Sur le fond, toute cette histoire amène plusieurs remarques et questions. Tout d'abord, Amnesty International, organisation dont la crédibilité est reconnue, peut, il est vrai, se tromper et être victime de certaines désinformations pour lesquelles elle ne se donne peut-être parfois pas tous les moyens de vérifications nécessaires. Il faut être honnête et le reconnaître. D'ailleurs, et cet organisme l'admet lui-même, il évoque souvent les cas au conditionnel et précise qu'il s'agit de présenter, non pas des accusations, mais des préoccupations. J'ai appris hier du secrétariat de Londres qu'il venait de vous réécrire, car de nouvelles allégations de mauvais traitement dans notre canton continuent de lui parvenir de manière persistante.

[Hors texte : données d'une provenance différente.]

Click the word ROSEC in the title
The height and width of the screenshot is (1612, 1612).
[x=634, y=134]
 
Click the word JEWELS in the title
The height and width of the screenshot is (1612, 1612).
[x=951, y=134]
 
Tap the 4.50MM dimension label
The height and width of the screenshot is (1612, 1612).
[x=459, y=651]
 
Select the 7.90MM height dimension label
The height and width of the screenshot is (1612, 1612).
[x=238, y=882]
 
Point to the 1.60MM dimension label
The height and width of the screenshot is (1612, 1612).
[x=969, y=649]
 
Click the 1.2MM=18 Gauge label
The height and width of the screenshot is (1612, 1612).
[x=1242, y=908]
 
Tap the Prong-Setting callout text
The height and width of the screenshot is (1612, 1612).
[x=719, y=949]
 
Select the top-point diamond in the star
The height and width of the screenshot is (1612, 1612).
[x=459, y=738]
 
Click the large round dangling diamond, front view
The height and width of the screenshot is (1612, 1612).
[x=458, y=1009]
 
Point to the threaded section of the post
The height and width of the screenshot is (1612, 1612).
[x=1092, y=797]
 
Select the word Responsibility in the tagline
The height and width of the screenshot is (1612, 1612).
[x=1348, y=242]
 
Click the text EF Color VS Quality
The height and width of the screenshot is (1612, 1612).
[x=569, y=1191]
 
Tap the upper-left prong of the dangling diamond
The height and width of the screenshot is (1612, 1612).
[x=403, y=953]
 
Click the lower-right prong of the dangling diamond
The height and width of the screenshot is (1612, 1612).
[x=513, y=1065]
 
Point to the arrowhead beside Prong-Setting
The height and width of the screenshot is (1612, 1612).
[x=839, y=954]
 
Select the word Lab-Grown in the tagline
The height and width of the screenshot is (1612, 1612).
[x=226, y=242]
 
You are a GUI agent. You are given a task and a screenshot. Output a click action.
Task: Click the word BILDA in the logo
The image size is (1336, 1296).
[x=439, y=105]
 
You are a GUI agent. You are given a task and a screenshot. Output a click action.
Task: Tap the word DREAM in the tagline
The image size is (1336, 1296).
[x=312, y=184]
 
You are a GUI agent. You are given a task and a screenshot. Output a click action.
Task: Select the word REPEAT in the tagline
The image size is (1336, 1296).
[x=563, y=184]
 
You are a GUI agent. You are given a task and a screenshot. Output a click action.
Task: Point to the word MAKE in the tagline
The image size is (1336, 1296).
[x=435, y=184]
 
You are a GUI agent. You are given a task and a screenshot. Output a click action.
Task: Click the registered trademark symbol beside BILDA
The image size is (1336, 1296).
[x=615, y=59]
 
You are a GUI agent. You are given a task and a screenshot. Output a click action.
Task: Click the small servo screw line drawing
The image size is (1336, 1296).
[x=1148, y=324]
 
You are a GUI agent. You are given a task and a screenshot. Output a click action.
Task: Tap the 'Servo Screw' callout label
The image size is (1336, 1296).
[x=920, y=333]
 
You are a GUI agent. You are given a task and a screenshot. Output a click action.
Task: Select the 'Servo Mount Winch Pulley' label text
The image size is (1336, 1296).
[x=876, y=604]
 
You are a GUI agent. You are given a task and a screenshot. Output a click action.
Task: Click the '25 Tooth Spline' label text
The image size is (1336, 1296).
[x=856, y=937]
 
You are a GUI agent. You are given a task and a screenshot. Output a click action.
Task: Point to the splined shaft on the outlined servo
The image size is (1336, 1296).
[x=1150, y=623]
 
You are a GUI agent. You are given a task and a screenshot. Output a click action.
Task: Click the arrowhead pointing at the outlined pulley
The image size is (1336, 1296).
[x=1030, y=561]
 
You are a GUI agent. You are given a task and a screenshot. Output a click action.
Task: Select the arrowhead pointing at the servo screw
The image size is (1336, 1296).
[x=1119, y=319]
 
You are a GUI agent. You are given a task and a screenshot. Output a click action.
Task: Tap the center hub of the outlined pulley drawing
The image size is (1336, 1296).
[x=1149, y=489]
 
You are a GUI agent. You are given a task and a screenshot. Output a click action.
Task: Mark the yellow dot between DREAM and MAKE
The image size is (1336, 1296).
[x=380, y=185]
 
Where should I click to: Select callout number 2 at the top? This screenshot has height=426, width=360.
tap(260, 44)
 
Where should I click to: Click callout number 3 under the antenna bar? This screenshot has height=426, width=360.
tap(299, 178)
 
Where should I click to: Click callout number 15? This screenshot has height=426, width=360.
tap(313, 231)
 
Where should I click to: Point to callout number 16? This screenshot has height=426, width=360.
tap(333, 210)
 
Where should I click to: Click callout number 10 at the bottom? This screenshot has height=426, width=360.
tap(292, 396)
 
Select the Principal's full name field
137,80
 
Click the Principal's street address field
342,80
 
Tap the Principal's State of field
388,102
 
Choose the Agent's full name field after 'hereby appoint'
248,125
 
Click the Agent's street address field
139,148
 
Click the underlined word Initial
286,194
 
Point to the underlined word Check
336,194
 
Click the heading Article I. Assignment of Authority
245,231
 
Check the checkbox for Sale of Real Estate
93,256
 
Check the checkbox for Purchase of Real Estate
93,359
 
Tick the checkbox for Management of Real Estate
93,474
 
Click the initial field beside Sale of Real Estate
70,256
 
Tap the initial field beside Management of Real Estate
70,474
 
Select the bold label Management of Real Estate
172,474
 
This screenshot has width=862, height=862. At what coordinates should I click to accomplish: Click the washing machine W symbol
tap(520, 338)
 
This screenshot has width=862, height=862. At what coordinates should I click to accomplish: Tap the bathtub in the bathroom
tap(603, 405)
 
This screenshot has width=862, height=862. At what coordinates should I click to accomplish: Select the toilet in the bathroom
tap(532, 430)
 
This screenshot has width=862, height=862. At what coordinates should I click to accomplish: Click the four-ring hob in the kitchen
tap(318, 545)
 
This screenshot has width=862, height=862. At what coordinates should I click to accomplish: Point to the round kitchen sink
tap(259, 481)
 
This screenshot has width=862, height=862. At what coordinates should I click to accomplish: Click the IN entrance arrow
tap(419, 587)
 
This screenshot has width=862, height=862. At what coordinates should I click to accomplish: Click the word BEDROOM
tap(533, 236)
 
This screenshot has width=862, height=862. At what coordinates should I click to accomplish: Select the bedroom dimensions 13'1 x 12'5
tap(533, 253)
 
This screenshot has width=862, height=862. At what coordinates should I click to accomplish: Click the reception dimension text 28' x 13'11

Mais reconnaître qu'Amnesty International peut parfois se tromper et le dire n'autorise pas un gouvernement cantonal à traiter cet organisme, d'importance mondiale, comme il l'a fait, d'où le titre de mon interpellation !
Soit Amnesty International se conduit comme un bourreau maltraitant des autorités de manière agressive et mensongère, et alors le département doit être suffisamment sûr de lui pour répondre sur chaque cas, donner des preuves et oser répondre à Amnesty International autrement qu'exclusivement par voie de presse, et, dans ce cas, il devrait même aller jusqu'à déposer plainte pour diffamation, soit cette organisation est une victime subissant les «coups de gueule» du chef du département, ignorée pourtant par ce même département qui n'entend l'informer en rien sur ses réactions.
J'aimerais savoir ce que vous pouvez me dire à ce sujet.
La deuxième question est que les allégations de mauvais traitements ne sont pas toujours vérifiables. Elles sont parfois exagérées ou carrément mensongères. Mais elles sont nombreuses, vous le savez, et ne font pas toujours l'objet, pour diverses raisons, de plaintes ouvertes de la part des personnes ayant été maltraitées.
Le département croit-il choisir la bonne voie en niant systématiquement tous les cas, en se défendant bec et ongles, en affirmant que tous ces témoignages ne sont que pure imagination fleurissant dans la tête de certains ? Ne devrait-il pas plutôt admettre que parfois, peut-être, certains faits sont exacts, que les dérapages peuvent exister et qu'il entend tout mettre en oeuvre pour que cela cesse. Quel qu'en soit le nombre, ces dérapages sont de trop. Un tel discours serait mieux à même de satisfaire tout le monde et de détendre la situation plutôt que de vouloir à chaque fois tout réfuter.
La présidente. La réponse du Conseil d'Etat à cette interpellation figurera à l'ordre du jour d'une prochaine séance.